Usable Implementation of "Bootstrap Your Own Latent" self-supervised learning, from Deepmind, in Pytorch

Last update: Dec 29, 2022

Overview

Bootstrap Your Own Latent (BYOL), in Pytorch

Practical implementation of an astoundingly simple method for self-supervised learning that achieves a new state of the art (surpassing SimCLR) without contrastive learning and having to designate negative pairs.

This repository offers a module that one can easily wrap any image-based neural network (residual network, discriminator, policy network) to immediately start benefitting from unlabelled image data.

Update 1: There is now new evidence that batch normalization is key to making this technique work well

Update 2: A new paper has successfully replaced batch norm with group norm + weight standardization, refuting that batch statistics are needed for BYOL to work

Update 3: Finally, we have some analysis for why this works

Yannic Kilcher's excellent explanation

Now go save your organization from having to pay for labels :)

Install

$ pip install byol-pytorch

Usage

Simply plugin your neural network, specifying (1) the image dimensions as well as (2) the name (or index) of the hidden layer, whose output is used as the latent representation used for self-supervised training.

import torch
from byol_pytorch import BYOL
from torchvision import models

resnet = models.resnet50(pretrained=True)

learner = BYOL(
    resnet,
    image_size = 256,
    hidden_layer = 'avgpool'
)

opt = torch.optim.Adam(learner.parameters(), lr=3e-4)

def sample_unlabelled_images():
    return torch.randn(20, 3, 256, 256)

for _ in range(100):
    images = sample_unlabelled_images()
    loss = learner(images)
    opt.zero_grad()
    loss.backward()
    opt.step()
    learner.update_moving_average() # update moving average of target encoder

# save your improved network
torch.save(resnet.state_dict(), './improved-net.pt')

That's pretty much it. After much training, the residual network should now perform better on its downstream supervised tasks.

BYOL → SimSiam

A new paper from Kaiming He suggests that BYOL does not even need the target encoder to be an exponential moving average of the online encoder. I've decided to build in this option so that you can easily use that variant for training, simply by setting the use_momentum flag to False. You will no longer need to invoke update_moving_average if you go this route as shown in the example below.

import torch
from byol_pytorch import BYOL
from torchvision import models

resnet = models.resnet50(pretrained=True)

learner = BYOL(
    resnet,
    image_size = 256,
    hidden_layer = 'avgpool',
    use_momentum = False       # turn off momentum in the target encoder
)

opt = torch.optim.Adam(learner.parameters(), lr=3e-4)

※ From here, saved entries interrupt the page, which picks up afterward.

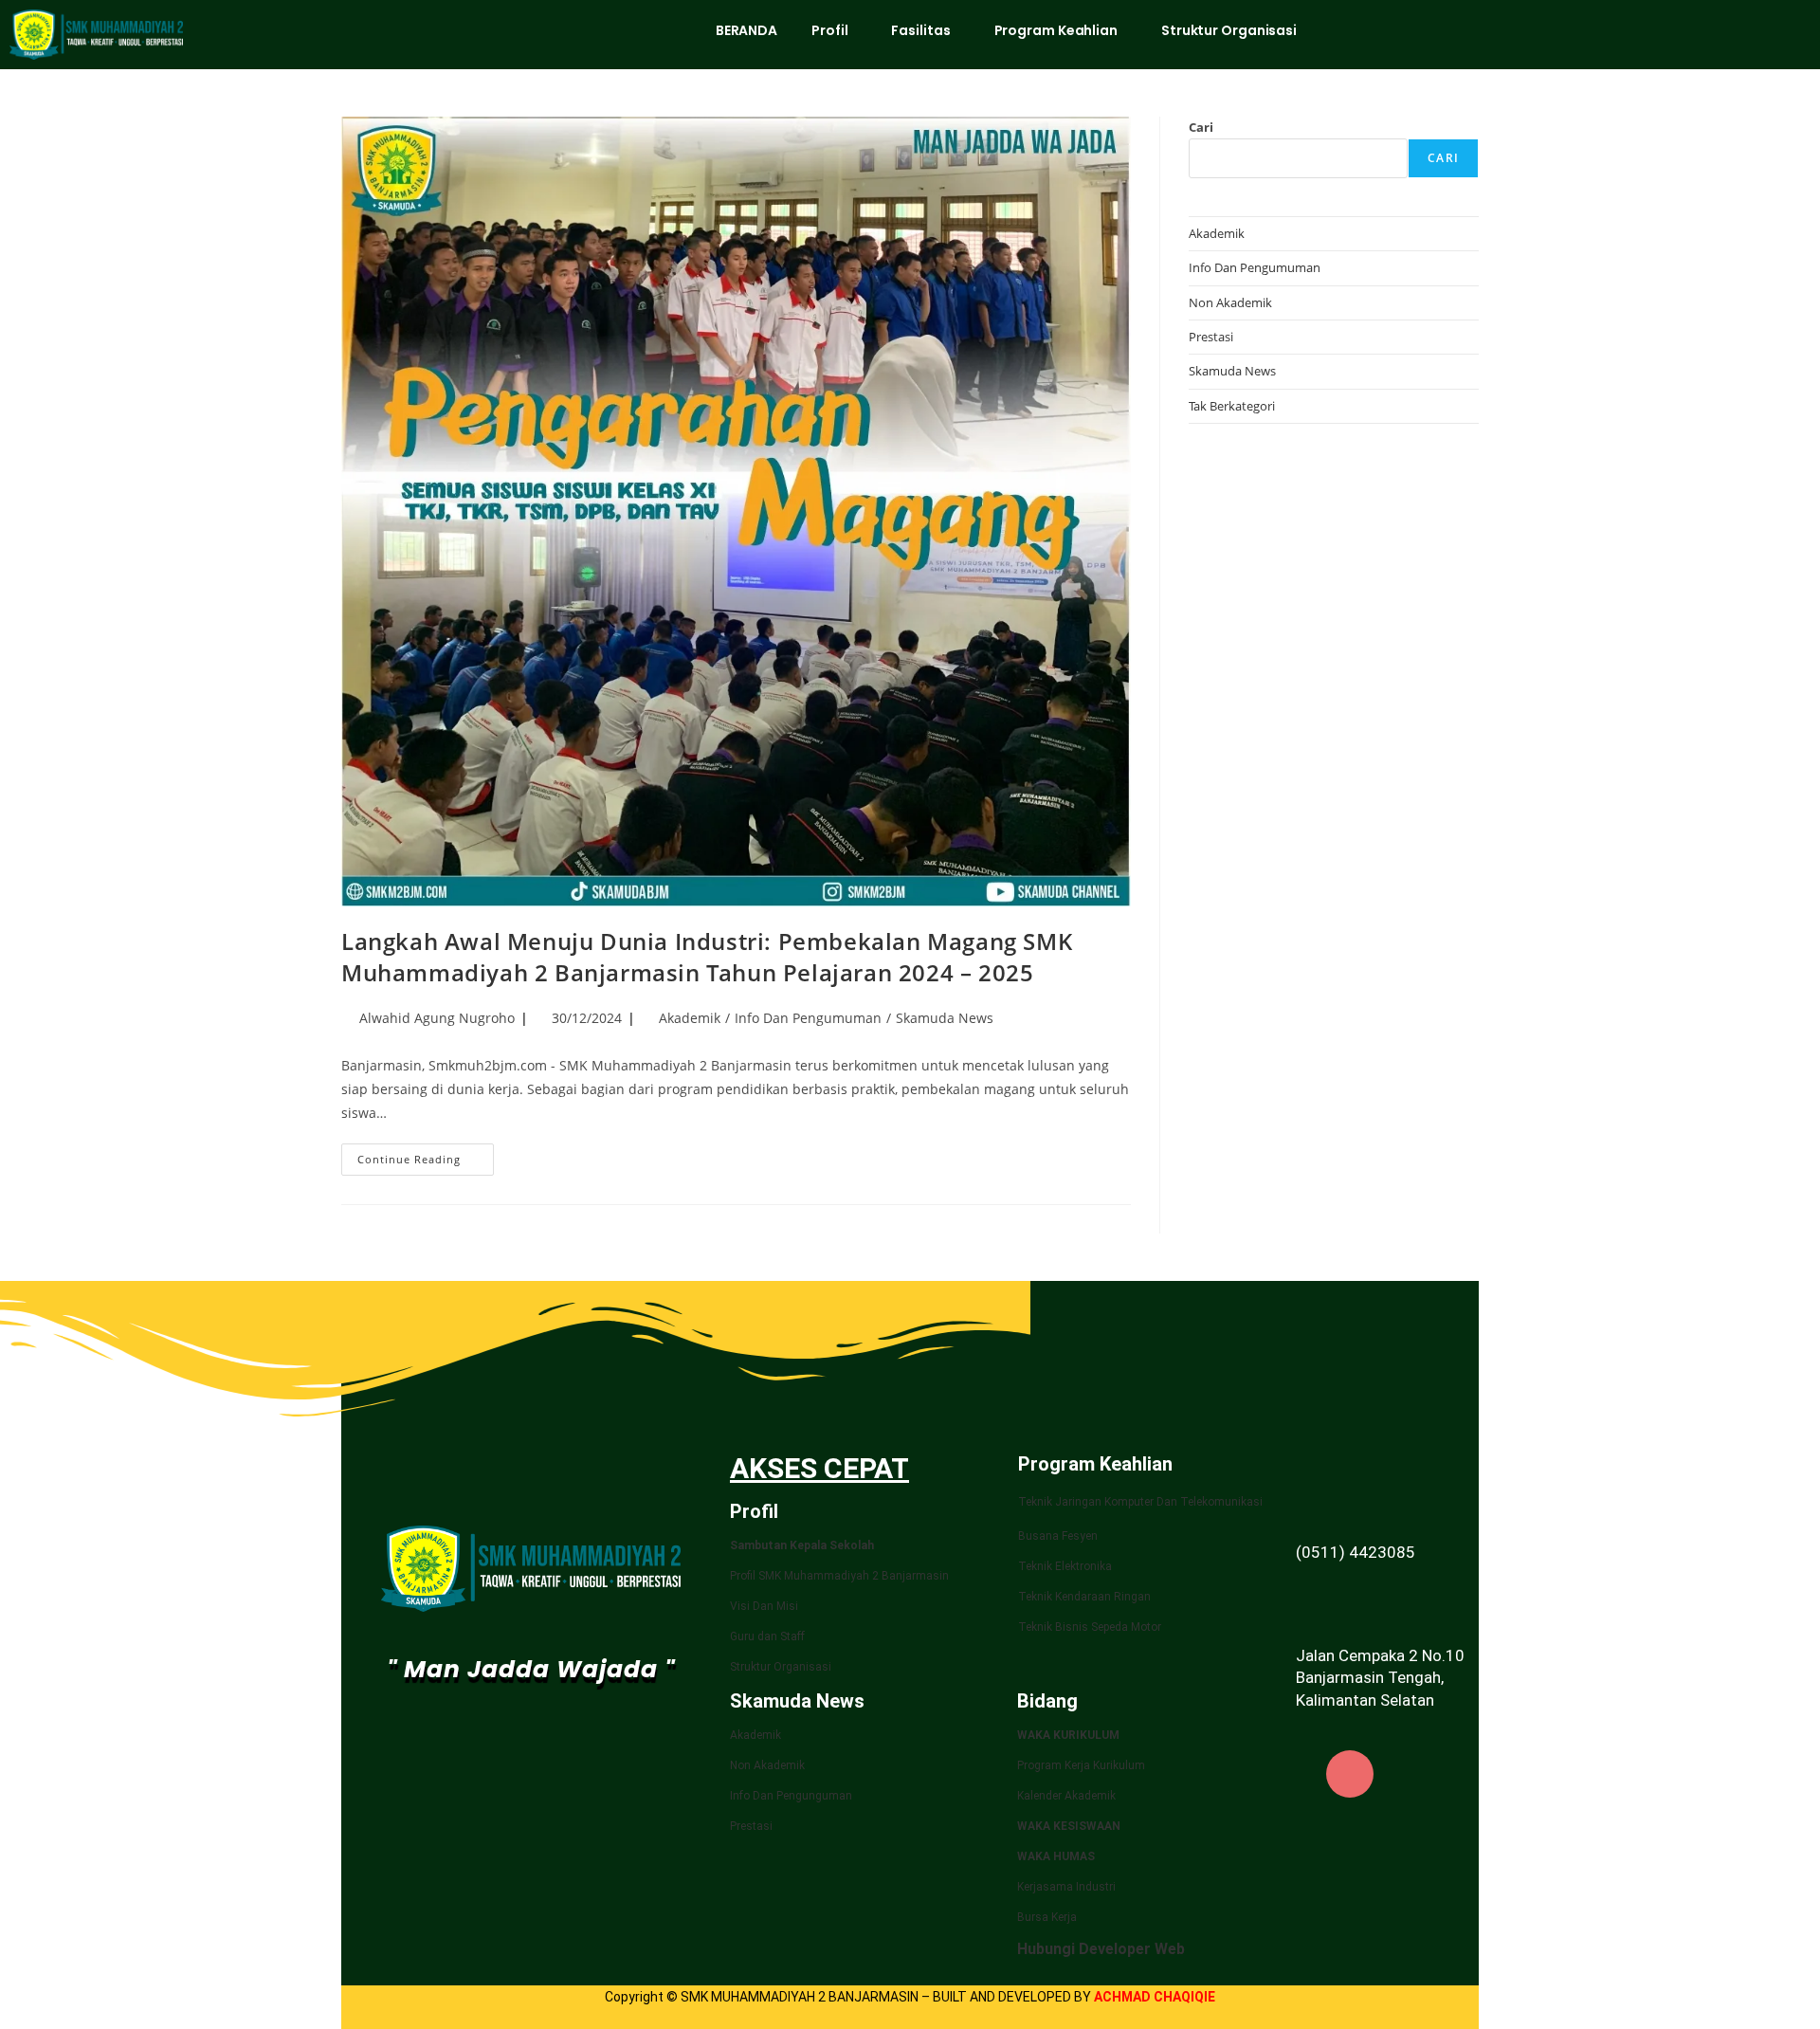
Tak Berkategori (1232, 405)
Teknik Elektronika (1065, 1566)
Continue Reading (425, 1154)
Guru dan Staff (767, 1636)
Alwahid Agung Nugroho (437, 1018)
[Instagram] (1350, 1774)
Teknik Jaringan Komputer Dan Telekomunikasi (1140, 1501)
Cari (1201, 127)
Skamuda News (944, 1018)
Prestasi (1211, 336)
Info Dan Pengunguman (791, 1795)
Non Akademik (1230, 302)
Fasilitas (920, 30)
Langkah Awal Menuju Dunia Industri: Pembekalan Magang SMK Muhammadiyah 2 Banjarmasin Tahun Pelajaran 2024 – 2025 (706, 957)
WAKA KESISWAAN (1068, 1826)
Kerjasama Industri (1066, 1886)
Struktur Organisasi (1229, 30)
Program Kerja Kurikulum (1081, 1765)
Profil (829, 30)
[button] (834, 30)
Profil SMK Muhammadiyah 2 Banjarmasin (839, 1575)
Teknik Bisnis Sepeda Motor (1089, 1627)
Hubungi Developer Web (1101, 1949)
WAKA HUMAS (1056, 1856)
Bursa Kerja (1047, 1917)
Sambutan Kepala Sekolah (802, 1545)
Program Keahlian (1056, 30)
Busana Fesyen (1058, 1536)
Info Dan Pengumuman (808, 1018)
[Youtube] (1419, 1774)
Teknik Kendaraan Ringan (1084, 1596)
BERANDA (746, 30)
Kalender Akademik (1066, 1795)
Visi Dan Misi (764, 1606)
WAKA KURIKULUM (1068, 1735)
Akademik (689, 1018)
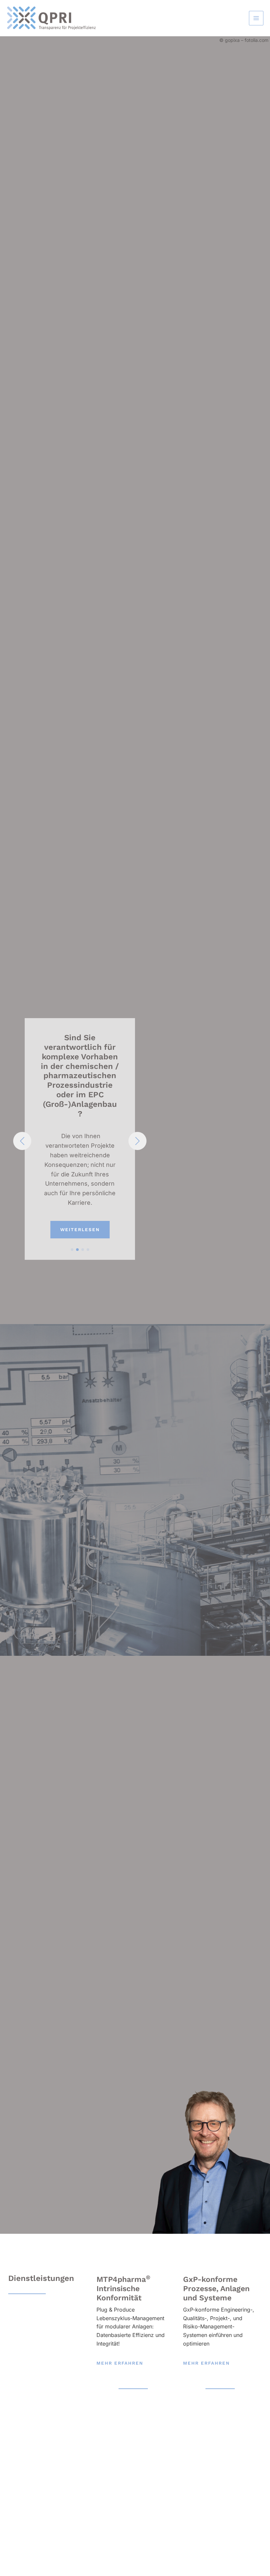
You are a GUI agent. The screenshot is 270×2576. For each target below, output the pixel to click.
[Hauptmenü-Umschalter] (256, 18)
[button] (72, 1249)
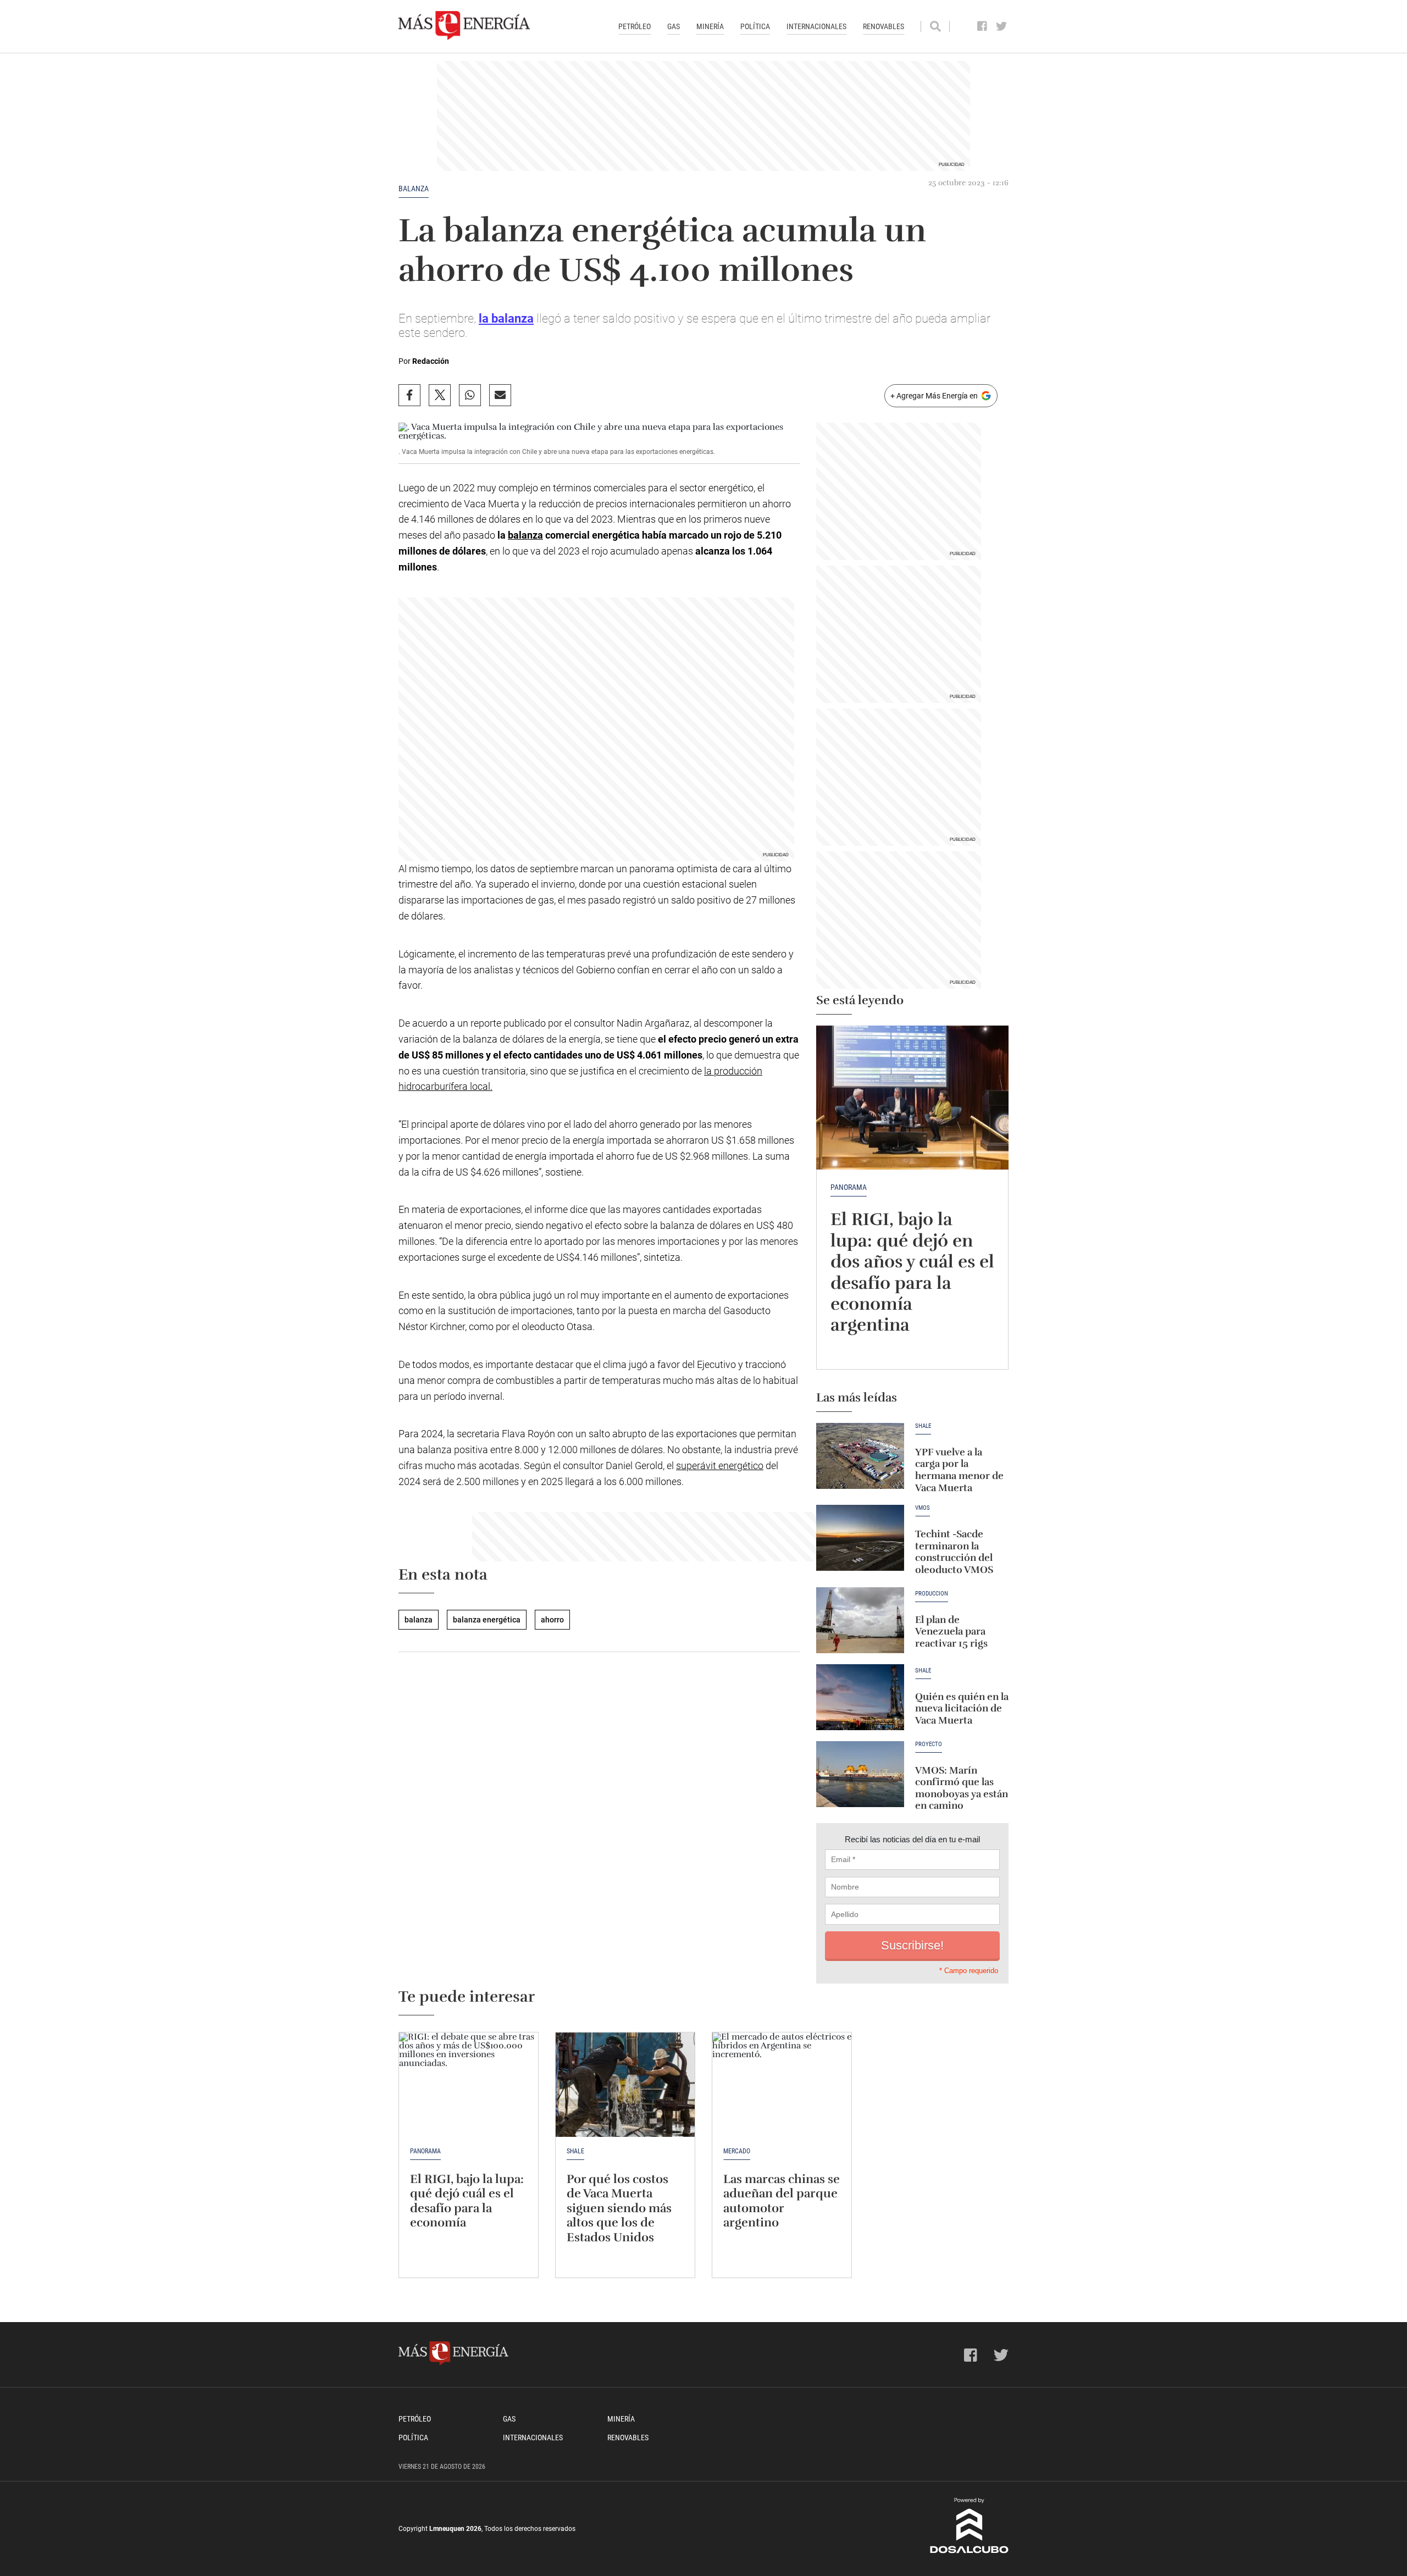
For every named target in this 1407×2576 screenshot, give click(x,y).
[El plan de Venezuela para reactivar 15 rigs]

def sample_unlabelled_images():
    return torch.randn(20, 3, 256, 256)

for _ in range(100):
    images = sample_unlabelled_images()
    loss = learner(images)
    opt.zero_grad()
    loss.backward()
    opt.step()

# save your improved network
torch.save(resnet.state_dict(), './improved-net.pt')

Advanced

While the hyperparameters have already been set to what the paper has found optimal, you can change them with extra keyword arguments to the base wrapper class.

learner = BYOL(
    resnet,
    image_size = 256,
    hidden_layer = 'avgpool',
    projection_size = 256,           # the projection size
    projection_hidden_size = 4096,   # the hidden dimension of the MLP for both the projection and prediction
    moving_average_decay = 0.99      # the moving average decay factor for the target encoder, already set at what paper recommends
)

By default, this library will use the augmentations from the SimCLR paper (which is also used in the BYOL paper). However, if you would like to specify your own augmentation pipeline, you can simply pass in your own custom augmentation function with the augment_fn keyword.

augment_fn = nn.Sequential(
    kornia.augmentation.RandomHorizontalFlip()
)

learner = BYOL(
    resnet,
    image_size = 256,
    hidden_layer = -2,
    augment_fn = augment_fn
)

In the paper, they seem to assure that one of the augmentations have a higher gaussian blur probability than the other. You can also adjust this to your heart's delight.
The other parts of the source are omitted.